God Brings Hope at a Winter CampAs I was preparing for the upcoming youth retreat, I was thinking that there would be about ten to twenty students attending. So I was taken aback when we arrived at the camp for our first session to find that over 50 young people had signed up for the weekend retreat. Rick and I had been invited to be the speakers and lead music for this annual youth event at this camp. The annual retreat is an outreach to the native students who are out for high school in urban settings away from their home communities.
As native people, as native families, and as a native young person of fourteen or fifteen years old, it is part of our painful life experience where the young people have to leave their families and their communities if they want to get an education beyond the grade eight level. Most of the twenty-five or so isolated native communities in our area have only up to a grade eight level education offered in their communities, with the exception of a few that do have up to grades nine and ten.

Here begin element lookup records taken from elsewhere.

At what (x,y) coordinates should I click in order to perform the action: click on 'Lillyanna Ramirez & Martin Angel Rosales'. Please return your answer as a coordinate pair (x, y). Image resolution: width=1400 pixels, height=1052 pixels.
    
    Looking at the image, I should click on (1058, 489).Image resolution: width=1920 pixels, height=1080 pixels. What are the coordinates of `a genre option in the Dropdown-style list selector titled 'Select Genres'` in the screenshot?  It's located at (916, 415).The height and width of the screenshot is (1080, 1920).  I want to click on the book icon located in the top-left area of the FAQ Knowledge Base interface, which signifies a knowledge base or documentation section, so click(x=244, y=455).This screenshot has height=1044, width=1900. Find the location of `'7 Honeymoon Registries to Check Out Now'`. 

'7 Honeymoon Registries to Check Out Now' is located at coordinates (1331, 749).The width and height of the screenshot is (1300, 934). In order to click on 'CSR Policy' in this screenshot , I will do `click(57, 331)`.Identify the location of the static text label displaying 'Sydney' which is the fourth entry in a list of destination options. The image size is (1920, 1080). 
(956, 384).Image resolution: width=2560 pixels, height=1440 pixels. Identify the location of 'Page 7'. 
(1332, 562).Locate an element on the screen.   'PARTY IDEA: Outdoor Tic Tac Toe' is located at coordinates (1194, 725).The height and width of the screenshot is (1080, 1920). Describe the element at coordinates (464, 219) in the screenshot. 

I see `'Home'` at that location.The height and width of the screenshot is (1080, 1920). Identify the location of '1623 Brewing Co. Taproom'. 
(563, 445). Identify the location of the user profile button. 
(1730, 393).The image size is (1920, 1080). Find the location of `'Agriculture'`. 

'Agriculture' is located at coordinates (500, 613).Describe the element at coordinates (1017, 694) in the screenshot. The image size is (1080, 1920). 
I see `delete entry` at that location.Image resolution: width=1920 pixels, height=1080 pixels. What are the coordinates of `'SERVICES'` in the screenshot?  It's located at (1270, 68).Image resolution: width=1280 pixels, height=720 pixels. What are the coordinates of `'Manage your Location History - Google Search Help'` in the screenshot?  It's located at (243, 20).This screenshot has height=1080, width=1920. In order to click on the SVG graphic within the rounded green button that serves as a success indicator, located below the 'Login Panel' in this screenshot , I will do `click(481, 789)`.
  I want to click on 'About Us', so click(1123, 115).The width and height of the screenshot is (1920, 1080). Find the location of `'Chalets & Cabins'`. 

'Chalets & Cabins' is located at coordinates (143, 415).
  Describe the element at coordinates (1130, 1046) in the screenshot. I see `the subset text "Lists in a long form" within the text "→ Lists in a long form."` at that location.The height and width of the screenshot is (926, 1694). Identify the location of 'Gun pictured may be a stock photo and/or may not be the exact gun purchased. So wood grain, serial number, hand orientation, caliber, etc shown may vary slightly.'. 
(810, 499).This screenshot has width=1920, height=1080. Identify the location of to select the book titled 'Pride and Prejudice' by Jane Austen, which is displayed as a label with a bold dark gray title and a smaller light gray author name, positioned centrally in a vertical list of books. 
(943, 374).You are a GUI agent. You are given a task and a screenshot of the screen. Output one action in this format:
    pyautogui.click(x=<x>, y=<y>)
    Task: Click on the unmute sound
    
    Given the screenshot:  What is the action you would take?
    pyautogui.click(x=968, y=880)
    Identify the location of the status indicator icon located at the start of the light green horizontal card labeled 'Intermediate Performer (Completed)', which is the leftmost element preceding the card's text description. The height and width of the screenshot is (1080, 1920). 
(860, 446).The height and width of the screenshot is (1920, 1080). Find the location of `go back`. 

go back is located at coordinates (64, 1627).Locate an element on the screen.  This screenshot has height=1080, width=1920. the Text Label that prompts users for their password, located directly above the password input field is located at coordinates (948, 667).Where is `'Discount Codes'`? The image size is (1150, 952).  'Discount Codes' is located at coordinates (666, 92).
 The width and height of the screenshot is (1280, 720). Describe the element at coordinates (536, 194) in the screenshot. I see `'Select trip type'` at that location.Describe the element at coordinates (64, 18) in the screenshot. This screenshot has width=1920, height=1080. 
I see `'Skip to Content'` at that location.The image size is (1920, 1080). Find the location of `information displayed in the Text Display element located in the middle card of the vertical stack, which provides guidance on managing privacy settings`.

As we began our first session and I saw all those faces of the young people, I was
reminded of my own experience when, as a teenager, I had to leave my family and my community for high school. It is one of the painful life experiences that I’ve had. As I look back to that experience with a counselor’s perspective, I can say that it was a traumatic one. It was traumatic as a sixteen-year-old because, all of a sudden, I found myself hundreds of miles away from my home, in a world of hundreds of non-native students who seemed to just swirl around me in how they moved and spoke. The student population of this high school alone, that I had been sent to, was double the population of my little home village that I came from. I found this to be very frightening. I was not used to being around so many people who looked different and spoke in a different language. I was in culture shock that first month. It was an experience that immobilized me and caused me to want to withdraw from the world around me. At the same time, there was such an overwhelming sense of loneliness and homesickness. I wanted to go home!
This particular weekend brought memories of being away from my home at a young age and how hard it had been for me. I could just imagine how hard it must be to be away at school for these students. The statistics in our area still show that not many of our young people graduate from high school with a grade twelve education. It is still a big struggle for us as a people group. My heart just went out to the students who were there.
In my first session, I focused on the places where they could be in their hearts. My purpose in doing this was to validate what they may be going through at the present time. I mentioned how there could be places of stress that come from unfinished homework and the deadline of assignments. There could be just plain homesickness of being away from home, and add with that, the pain from relationship conflicts with their peer groups. I then spoke of how God may seem far if they are carrying all of this stuff in their hearts. I also mentioned how we as parents, caregivers, and church leaders can often make them feel so disconnected and alone. Yet, I shared that God knows and sees them exactly where they are and has “not forgotten them”.
I ended the session with the story of David the shepherd boy who became a king for a nation. He was a young shepherd boy who was left alone way out in the fields to look after the sheep. The older brothers were the ones who were called when the prophet Samuel came to Jesse to look for a king from among his sons. The father, Jesse, did not even think to call David to be one of his sons that Samuel might choose from. But God had not forgotten David. He actually had David in mind when He sent the prophet to Jesse. He wanted David, the shepherd boy, to be the next king for the people of Israel.
The next two sessions that Rick and I did, the fifty or more students were attentive and listening. For the second session, I felt the urgency to tell them about Jesus. I felt urgency to tell them that Jesus was real. I contrasted to them how they
live in world of i-pods, i-phones, texting, television, magazines, etc. where there is very little or no room for them to hear about Jesus. By the end of the second session, they were starting to respond to the teaching. One young woman came to speak to me after the session. She shared that she had been assaulted. She was still experiencing the trauma from that experience. I met and counseled with her until she calmed down and she was able to begin to talk about her pain.
Toward the end of our time together, she shared how her grandma who died since then, used to sing a song to her in our Cree language. This song meant a lot to her! I encouraged her to sing it and told her that I might know it and if I did, I would sing with her. Sure enough as she began singing, hesitantly at first, I knew the song. I quietly joined her in her song and oh, did she ever love that! When we were done, she could not stop chuckling. She changed from this young woman who was filled with fear, literally shaking, to a young woman who was singing and chuckling.
I never ceased to be amazed how God touches and changes the hearts of people right in front of our eyes. I see this over and over again in our ministry as people are being touched in their pain. It also confirms to me again how counseling needs to be creative, in how we touch the hearts of the hurting people, and how we bring Jesus to them. It was truly a blessing to be with this young woman that night. It was also a blessing to see how God used His message of hope in the lives of many of the fifty other young people that cold weekend in February. We give praise to God.